#### Input material
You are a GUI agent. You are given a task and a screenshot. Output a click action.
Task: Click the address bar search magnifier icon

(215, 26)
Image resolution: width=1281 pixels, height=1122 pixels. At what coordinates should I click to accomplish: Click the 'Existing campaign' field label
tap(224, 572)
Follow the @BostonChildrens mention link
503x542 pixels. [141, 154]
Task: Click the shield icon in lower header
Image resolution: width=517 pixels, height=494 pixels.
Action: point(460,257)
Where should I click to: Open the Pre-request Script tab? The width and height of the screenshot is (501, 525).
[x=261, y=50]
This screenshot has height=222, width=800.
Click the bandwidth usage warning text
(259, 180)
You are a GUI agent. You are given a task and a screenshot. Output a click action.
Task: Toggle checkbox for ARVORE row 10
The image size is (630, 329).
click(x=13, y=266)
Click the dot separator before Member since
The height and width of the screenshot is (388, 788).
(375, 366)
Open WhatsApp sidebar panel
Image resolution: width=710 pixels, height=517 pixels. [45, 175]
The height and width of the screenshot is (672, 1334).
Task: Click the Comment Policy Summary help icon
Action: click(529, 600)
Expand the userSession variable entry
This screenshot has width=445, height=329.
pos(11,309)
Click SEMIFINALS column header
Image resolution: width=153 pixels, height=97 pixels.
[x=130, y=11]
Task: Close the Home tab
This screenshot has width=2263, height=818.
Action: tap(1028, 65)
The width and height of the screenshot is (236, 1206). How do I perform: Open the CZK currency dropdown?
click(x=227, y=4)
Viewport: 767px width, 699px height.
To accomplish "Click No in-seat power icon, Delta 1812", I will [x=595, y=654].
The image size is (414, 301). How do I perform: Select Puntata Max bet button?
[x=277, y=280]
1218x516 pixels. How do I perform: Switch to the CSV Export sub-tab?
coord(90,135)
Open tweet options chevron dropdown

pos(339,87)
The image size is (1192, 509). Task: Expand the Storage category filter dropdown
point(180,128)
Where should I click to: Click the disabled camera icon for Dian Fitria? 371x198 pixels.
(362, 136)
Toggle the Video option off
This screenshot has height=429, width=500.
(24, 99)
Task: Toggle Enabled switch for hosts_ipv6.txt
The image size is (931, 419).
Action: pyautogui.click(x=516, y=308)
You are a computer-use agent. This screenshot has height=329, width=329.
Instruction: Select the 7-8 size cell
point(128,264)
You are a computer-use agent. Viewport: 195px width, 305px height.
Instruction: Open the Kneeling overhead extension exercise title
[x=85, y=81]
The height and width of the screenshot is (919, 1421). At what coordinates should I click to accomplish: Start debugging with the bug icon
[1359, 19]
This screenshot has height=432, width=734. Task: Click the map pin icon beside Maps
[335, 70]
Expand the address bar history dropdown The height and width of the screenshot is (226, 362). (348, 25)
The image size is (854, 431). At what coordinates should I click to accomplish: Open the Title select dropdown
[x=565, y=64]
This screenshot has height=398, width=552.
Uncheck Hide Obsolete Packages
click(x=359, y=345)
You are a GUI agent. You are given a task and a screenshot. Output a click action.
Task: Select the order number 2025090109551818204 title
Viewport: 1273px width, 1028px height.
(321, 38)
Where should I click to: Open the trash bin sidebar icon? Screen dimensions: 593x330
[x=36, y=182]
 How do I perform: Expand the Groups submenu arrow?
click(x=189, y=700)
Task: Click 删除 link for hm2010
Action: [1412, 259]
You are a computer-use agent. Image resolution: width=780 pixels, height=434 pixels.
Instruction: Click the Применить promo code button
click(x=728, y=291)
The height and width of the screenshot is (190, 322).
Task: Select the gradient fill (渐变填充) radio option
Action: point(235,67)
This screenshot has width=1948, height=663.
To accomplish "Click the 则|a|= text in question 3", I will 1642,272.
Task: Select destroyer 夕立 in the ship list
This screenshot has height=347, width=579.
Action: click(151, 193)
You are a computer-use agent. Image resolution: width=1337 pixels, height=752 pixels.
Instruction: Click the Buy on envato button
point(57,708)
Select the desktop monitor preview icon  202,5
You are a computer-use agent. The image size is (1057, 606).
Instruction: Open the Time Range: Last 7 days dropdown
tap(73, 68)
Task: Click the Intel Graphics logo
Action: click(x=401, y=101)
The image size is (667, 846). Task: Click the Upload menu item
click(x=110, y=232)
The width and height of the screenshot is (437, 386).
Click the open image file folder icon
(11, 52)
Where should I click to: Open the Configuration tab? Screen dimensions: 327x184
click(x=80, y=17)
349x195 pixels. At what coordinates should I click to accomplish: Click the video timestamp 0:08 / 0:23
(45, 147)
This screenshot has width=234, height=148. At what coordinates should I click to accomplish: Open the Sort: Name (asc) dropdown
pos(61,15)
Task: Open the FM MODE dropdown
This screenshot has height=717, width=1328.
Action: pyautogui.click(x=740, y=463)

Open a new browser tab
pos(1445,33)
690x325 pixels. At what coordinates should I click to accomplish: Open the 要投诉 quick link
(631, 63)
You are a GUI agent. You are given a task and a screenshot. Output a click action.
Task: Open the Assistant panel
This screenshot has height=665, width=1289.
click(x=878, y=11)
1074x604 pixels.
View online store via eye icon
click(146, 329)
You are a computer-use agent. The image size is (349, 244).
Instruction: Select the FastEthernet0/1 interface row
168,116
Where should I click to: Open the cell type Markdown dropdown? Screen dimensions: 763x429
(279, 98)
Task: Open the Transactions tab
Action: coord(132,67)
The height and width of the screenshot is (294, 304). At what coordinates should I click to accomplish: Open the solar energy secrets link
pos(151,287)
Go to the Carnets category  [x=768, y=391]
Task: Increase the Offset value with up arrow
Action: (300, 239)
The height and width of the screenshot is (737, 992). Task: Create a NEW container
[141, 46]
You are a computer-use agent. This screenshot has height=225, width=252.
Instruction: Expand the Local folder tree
########
Given instruction. Please copy every line of the listing above without changing a single character.

The solution.
You are a GUI agent. You are given a task and a screenshot. Output a click action.
Task: Click the address bar search magnifier icon

(215, 26)
Image resolution: width=1281 pixels, height=1122 pixels. At what coordinates should I click to accomplish: Click the 'Existing campaign' field label
tap(224, 572)
Follow the @BostonChildrens mention link
503x542 pixels. [141, 154]
Task: Click the shield icon in lower header
Image resolution: width=517 pixels, height=494 pixels.
Action: point(460,257)
Where should I click to: Open the Pre-request Script tab? The width and height of the screenshot is (501, 525).
[x=261, y=50]
This screenshot has height=222, width=800.
Click the bandwidth usage warning text
(259, 180)
You are a GUI agent. You are given a task and a screenshot. Output a click action.
Task: Toggle checkbox for ARVORE row 10
The image size is (630, 329).
click(x=13, y=266)
Click the dot separator before Member since
The height and width of the screenshot is (388, 788).
(375, 366)
Open WhatsApp sidebar panel
Image resolution: width=710 pixels, height=517 pixels. [45, 175]
The height and width of the screenshot is (672, 1334).
Task: Click the Comment Policy Summary help icon
Action: click(529, 600)
Expand the userSession variable entry
This screenshot has width=445, height=329.
pos(11,309)
Click SEMIFINALS column header
Image resolution: width=153 pixels, height=97 pixels.
[x=130, y=11]
Task: Close the Home tab
This screenshot has width=2263, height=818.
Action: tap(1028, 65)
The width and height of the screenshot is (236, 1206). How do I perform: Open the CZK currency dropdown?
click(x=227, y=4)
Viewport: 767px width, 699px height.
To accomplish "Click No in-seat power icon, Delta 1812", I will [x=595, y=654].
The image size is (414, 301). How do I perform: Select Puntata Max bet button?
[x=277, y=280]
1218x516 pixels. How do I perform: Switch to the CSV Export sub-tab?
coord(90,135)
Open tweet options chevron dropdown

pos(339,87)
The image size is (1192, 509). Task: Expand the Storage category filter dropdown
point(180,128)
Where should I click to: Click the disabled camera icon for Dian Fitria? 371x198 pixels.
(362, 136)
Toggle the Video option off
This screenshot has height=429, width=500.
(24, 99)
Task: Toggle Enabled switch for hosts_ipv6.txt
The image size is (931, 419).
Action: pyautogui.click(x=516, y=308)
You are a computer-use agent. This screenshot has height=329, width=329.
Instruction: Select the 7-8 size cell
point(128,264)
You are a computer-use agent. Viewport: 195px width, 305px height.
Instruction: Open the Kneeling overhead extension exercise title
[x=85, y=81]
The height and width of the screenshot is (919, 1421). At what coordinates should I click to accomplish: Start debugging with the bug icon
[1359, 19]
This screenshot has height=432, width=734. Task: Click the map pin icon beside Maps
[335, 70]
Expand the address bar history dropdown The height and width of the screenshot is (226, 362). (348, 25)
The image size is (854, 431). At what coordinates should I click to accomplish: Open the Title select dropdown
[x=565, y=64]
This screenshot has height=398, width=552.
Uncheck Hide Obsolete Packages
click(x=359, y=345)
You are a GUI agent. You are given a task and a screenshot. Output a click action.
Task: Select the order number 2025090109551818204 title
Viewport: 1273px width, 1028px height.
(321, 38)
Where should I click to: Open the trash bin sidebar icon? Screen dimensions: 593x330
[x=36, y=182]
 How do I perform: Expand the Groups submenu arrow?
click(x=189, y=700)
Task: Click 删除 link for hm2010
Action: [1412, 259]
You are a computer-use agent. Image resolution: width=780 pixels, height=434 pixels.
Instruction: Click the Применить promo code button
click(x=728, y=291)
The height and width of the screenshot is (190, 322).
Task: Select the gradient fill (渐变填充) radio option
Action: point(235,67)
This screenshot has width=1948, height=663.
To accomplish "Click the 则|a|= text in question 3", I will 1642,272.
Task: Select destroyer 夕立 in the ship list
This screenshot has height=347, width=579.
Action: click(151, 193)
You are a computer-use agent. Image resolution: width=1337 pixels, height=752 pixels.
Instruction: Click the Buy on envato button
point(57,708)
Select the desktop monitor preview icon  202,5
You are a computer-use agent. The image size is (1057, 606).
Instruction: Open the Time Range: Last 7 days dropdown
tap(73, 68)
Task: Click the Intel Graphics logo
Action: click(x=401, y=101)
The image size is (667, 846). Task: Click the Upload menu item
click(x=110, y=232)
The width and height of the screenshot is (437, 386).
Click the open image file folder icon
(11, 52)
Where should I click to: Open the Configuration tab? Screen dimensions: 327x184
click(x=80, y=17)
349x195 pixels. At what coordinates should I click to accomplish: Click the video timestamp 0:08 / 0:23
(45, 147)
This screenshot has width=234, height=148. At what coordinates should I click to accomplish: Open the Sort: Name (asc) dropdown
pos(61,15)
Task: Open the FM MODE dropdown
This screenshot has height=717, width=1328.
Action: pyautogui.click(x=740, y=463)

Open a new browser tab
pos(1445,33)
690x325 pixels. At what coordinates should I click to accomplish: Open the 要投诉 quick link
(631, 63)
You are a GUI agent. You are given a task and a screenshot. Output a click action.
Task: Open the Assistant panel
This screenshot has height=665, width=1289.
click(x=878, y=11)
1074x604 pixels.
View online store via eye icon
click(146, 329)
You are a computer-use agent. The image size is (349, 244).
Instruction: Select the FastEthernet0/1 interface row
168,116
Where should I click to: Open the cell type Markdown dropdown? Screen dimensions: 763x429
(279, 98)
Task: Open the Transactions tab
Action: coord(132,67)
The height and width of the screenshot is (294, 304). At what coordinates should I click to accomplish: Open the solar energy secrets link
pos(151,287)
Go to the Carnets category  [x=768, y=391]
Task: Increase the Offset value with up arrow
Action: (300, 239)
The height and width of the screenshot is (737, 992). Task: Create a NEW container
[141, 46]
You are a computer-use agent. This screenshot has height=225, width=252.
Instruction: Expand the Local folder tree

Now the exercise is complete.